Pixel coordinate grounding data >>
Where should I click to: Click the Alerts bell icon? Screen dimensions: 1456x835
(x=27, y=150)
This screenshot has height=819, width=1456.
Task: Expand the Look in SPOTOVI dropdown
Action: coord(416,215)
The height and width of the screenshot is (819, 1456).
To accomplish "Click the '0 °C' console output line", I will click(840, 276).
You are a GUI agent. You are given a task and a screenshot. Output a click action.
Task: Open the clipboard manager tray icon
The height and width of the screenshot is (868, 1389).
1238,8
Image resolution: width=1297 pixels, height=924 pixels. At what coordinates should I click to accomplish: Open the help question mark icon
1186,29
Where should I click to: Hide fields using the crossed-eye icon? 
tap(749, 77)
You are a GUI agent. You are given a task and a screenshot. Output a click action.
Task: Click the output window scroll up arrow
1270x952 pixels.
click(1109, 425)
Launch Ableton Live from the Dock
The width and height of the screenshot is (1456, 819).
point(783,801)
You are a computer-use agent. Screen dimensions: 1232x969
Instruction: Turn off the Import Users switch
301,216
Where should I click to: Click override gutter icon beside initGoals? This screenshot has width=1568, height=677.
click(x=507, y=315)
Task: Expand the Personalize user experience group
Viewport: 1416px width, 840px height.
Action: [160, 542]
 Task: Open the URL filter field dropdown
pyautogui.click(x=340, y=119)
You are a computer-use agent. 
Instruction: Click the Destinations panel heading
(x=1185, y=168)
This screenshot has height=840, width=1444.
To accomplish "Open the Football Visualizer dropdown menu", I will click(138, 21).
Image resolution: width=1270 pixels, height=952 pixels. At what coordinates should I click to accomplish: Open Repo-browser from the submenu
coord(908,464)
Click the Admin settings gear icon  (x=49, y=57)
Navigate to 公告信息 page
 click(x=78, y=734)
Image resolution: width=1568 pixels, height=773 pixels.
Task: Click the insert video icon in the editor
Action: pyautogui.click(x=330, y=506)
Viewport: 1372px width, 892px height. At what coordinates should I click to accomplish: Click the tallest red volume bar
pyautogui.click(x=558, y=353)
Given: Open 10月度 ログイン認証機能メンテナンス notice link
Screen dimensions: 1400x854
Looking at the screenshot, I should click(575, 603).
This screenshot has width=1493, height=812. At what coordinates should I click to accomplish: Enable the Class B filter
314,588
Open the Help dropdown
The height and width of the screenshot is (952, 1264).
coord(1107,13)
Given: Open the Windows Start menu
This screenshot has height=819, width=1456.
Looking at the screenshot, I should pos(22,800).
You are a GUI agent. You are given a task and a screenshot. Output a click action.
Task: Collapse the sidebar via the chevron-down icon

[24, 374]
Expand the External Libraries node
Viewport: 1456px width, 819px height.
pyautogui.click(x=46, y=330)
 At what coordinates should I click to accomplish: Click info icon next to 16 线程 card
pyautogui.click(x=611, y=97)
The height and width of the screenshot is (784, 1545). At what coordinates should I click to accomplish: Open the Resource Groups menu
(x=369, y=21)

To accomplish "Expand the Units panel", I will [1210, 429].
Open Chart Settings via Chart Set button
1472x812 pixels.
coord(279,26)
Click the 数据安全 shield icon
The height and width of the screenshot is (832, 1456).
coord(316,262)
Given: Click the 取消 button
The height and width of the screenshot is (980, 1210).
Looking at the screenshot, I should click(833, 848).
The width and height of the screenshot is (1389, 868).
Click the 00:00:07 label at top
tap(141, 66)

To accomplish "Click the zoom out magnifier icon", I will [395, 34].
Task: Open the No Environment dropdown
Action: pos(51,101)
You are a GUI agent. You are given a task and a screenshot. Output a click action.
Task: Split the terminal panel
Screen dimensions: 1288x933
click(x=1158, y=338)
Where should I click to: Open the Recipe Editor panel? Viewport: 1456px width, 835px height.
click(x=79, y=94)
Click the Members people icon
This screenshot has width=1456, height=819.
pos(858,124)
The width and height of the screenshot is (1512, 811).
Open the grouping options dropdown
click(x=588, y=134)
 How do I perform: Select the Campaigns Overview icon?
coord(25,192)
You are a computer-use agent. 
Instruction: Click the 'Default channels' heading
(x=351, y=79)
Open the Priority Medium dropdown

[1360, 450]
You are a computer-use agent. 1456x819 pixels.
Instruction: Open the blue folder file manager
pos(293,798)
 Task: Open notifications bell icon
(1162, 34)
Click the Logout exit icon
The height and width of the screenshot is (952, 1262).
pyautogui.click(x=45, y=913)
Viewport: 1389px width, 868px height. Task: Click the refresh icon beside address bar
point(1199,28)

Directions for this task >>
Where the word "computer" shows up in a line of the records above, count that line; then give the count by itself.

Output >>
4